= Plymouth Gold =

Radio station in Devon, England

Plymouth Gold (formerly Classic Gold 1152) was an Independent Local Radio station broadcasting to the city of Plymouth in Devon and surrounding areas. It was owned by GCap Media and was part of the national Classic Gold Digital Network. It broadcast on 1152 kHz AM, DAB digital radio, as well as online and on Sky Digital Channel 0189 (the latter two were the national versions of Classic Gold, lacking the local elements). Based at Earl's Acre, Plymouth, its sister station was Heart Plymouth, formerly known as Plymouth Sound until 2009.

==History==

Plymouth Gold was launched on 19 May 1975, as Plymouth Sound, broadcasting on 97.0 FM and 261 metres medium wave (1152 AM). It was one of the earliest ILRs to launch in the UK and was the first commercial radio station for the West Country.
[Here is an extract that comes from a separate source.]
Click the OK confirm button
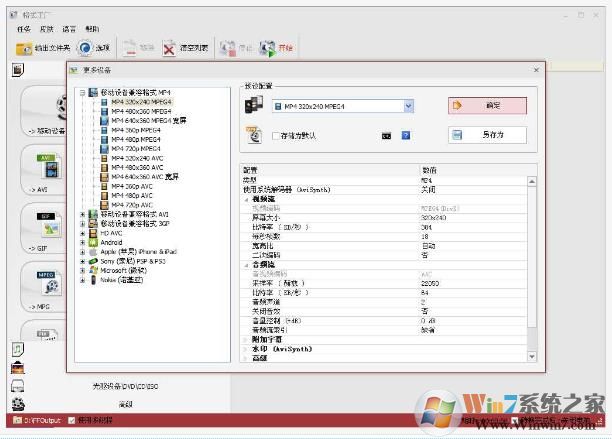 coord(487,105)
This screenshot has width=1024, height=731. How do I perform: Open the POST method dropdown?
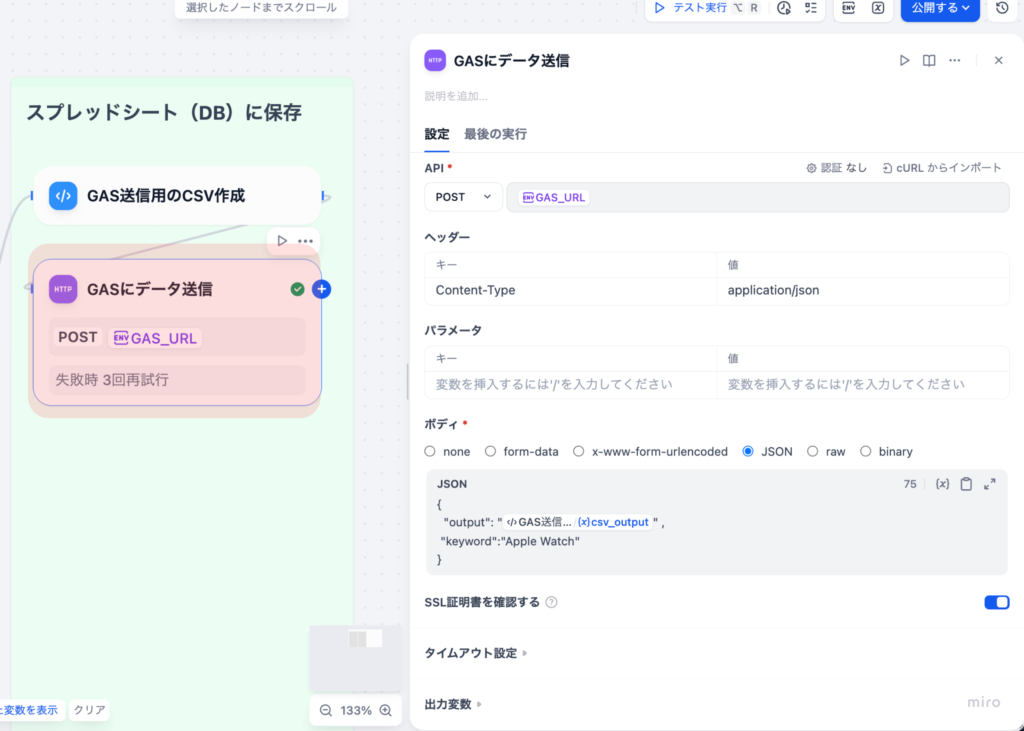tap(463, 197)
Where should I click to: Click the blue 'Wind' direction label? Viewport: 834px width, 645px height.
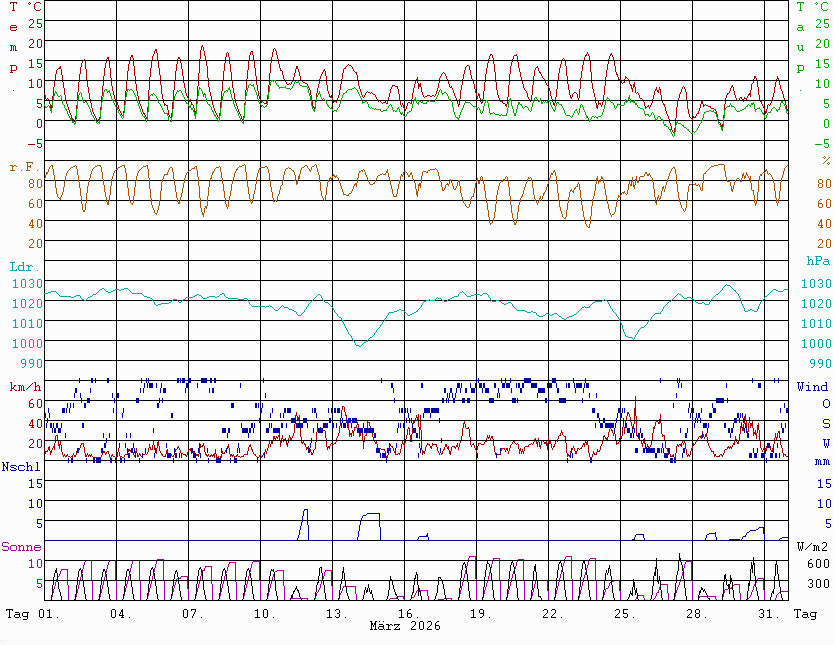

Towards the end of the 1980s/ early 1990s, as with most other ILRs Plymouth Sound split into two stations; the FM frequency remained as Plymouth Sound and the AM service became Plymouth Sound AM. After being owned (either fully or partly) by the GWR Group, the Capital Group and The Local Radio Company, throughout the 1990s, the station was fully bought by the GWR Group around 2000. On 7 February 2000 Plymouth Sound AM was re-branded Classic Gold 1152 (Plymouth). Due to ownership rules the GWR Group had to sell off all of their Classic Gold stations. They were sold to the UBC Media Group, although the GWR Group did keep a 20% stake in the brand. The 20% stake was increased to 100% in 2007 and GCap assumed full control of both Capital Gold and the Classic Gold Digital Network, merging the two networks, and renaming it simply Gold on 3 August.

==Later years==

Plymouth Gold formerly had around 20 hours a day of networked programming. Only the weekday drivetime show was local. Network shows still had local adverts, information and news aired at selected intervals. The station mostly played music from the 1960s, 1970s and 1980s. According to the RAJAR results for the period ending December 2006, the station had a total of 6,000 listeners and a 1.1% market share.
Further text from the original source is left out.